[pypy-dev] connecting multiple interpreters (was: Re: change of strategy for the py3k branch?)

Thu May 31 23:18:09 CEST 2012

On Thu, May 31, 2012 at 11:27 +0200, Martijn Faassen wrote:
> On Thu, May 31, 2012 at 11:12 AM, holger krekel <holger at merlinux.eu> wrote:
> > On Wed, May 30, 2012 at 19:24 +0200, Martijn Faassen wrote:
> >> Just throwing in my little bit: any change that is made that would
> >> make it easier to run Python 2 and Python 3 interpretors in the same
> >> process would interesting, as I'm still vaguely dreaming (nothing
> >> more) of a combined interpreter that can run both Python 2 and Python
> >> 3 code.
> >
> > Is there a strong reason you want this in the same process?
> >
> > If not you might look into using execnet [1] for connecting python2 and
> > python3 interpreters which then run in two separate processes.  One can
> > build something higher level on top of the base execnet communication
> > along the lines of your "python3_import" suggestion.  It seems you anyway
> > need largely disconnected interpreter states.
> 
> That's an interesting idea. I don't think it would accomplish exactly
> the same goals though.
> 
> I can see two reasons not to do so:
> 
> * developer simplicity: you just start up your Python 3 as usual, you
> can now use Python 2 modules in your project. No need to come up with
> a networked system.

not sure i understand what you mean with "networked" system here.  With

    gw = execnet.makegateway("python3")

a subprocess is created running with python3.  It's true that the
channel send/receive uses a network metapher but underlying is
process-to-process communication, no network involved.

> * efficiency: if you do a lot of calls using a Python 2 library in a
> Python 3 project, you'd like this to work pretty quickly. I think
> using in-process proxies can be made to be quite inexpensive.

it all depends i guess.  It seems that for Quora it was fast enough
to call from PyPy into several libraries deployed on cpython.

Moreover, if you need to munge data coming out from library function calls
the proxy approach may require a lot of communication between
the two interpreters and even if this happens in-process it is overhead.  
With execnet you can execute the munging code with the interpreter
running the library and only send back the result you need.  (On a
side note, with a proxy approach you also need to carefully design 
lifecycle/GC issues for out-of-interpreter references).

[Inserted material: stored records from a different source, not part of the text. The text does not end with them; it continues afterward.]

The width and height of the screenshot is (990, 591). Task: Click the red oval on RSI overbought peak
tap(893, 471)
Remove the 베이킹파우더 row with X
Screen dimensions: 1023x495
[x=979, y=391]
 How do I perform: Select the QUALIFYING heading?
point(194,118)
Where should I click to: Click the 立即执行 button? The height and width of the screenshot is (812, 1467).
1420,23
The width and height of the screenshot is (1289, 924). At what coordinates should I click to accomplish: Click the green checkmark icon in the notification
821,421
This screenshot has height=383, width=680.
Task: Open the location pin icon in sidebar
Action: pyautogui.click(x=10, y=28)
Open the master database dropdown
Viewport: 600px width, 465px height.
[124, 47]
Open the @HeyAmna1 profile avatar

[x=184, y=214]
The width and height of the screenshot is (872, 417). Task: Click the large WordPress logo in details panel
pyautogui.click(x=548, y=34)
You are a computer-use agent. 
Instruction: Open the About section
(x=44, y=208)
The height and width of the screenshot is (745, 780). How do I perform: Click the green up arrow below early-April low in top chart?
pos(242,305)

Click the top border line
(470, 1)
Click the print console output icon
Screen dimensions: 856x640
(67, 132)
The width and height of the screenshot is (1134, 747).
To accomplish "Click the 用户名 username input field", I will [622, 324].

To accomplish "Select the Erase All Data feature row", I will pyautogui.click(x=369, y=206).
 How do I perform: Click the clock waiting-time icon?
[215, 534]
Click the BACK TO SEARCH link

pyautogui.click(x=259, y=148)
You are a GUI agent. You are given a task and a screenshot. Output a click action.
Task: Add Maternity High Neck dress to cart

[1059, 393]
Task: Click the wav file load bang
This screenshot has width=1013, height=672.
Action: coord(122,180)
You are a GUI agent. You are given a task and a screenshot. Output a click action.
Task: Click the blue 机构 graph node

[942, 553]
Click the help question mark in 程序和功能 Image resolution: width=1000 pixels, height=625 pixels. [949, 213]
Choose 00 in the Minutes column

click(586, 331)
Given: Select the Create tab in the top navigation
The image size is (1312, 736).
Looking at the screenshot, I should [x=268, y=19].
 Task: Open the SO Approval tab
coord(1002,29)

> I think a networked approach is useful if you want communicating
> applications, but I'm talking more about a single application that
> uses libraries that might be written in another language. That is why
> I like the FFI analogy; when you interface with a C library from
> Python you generally also wouldn't want to use a networked approach.
> You *would* do this to interface with a networked application written
> in C. To use libxml2 in Python I'd use lxml. If there's already a
> C-based web service that uses libxml2 I'd use that service, but that's
> a different situation. I wouldn't want to have to *have* to do this
> just to be able to use libxml2.
> 
> I think execnet blurs the line between library and application
> integration somewhat, as it allows very intimately communicating
> applications, but isn't the line still there?

There is a line, sure.  It is blurred because one side can send
code to the other.  Which makes a difference in a similar way
how sending Javascript to the client makes a difference - it reduces
communication overhead and makes things faster on the client side.

To conclude, i wouldn't be overly concerned by process-to-subprocess
communication costs.  If i had to combine py3 and py2 code (throw
PyPy in to your likening) i'd go down the Quora route and see how far 
it carries.  After all, this is only an intermediate solution until
everthing happily runs on Python3 anyway, right? ;)

best,
holger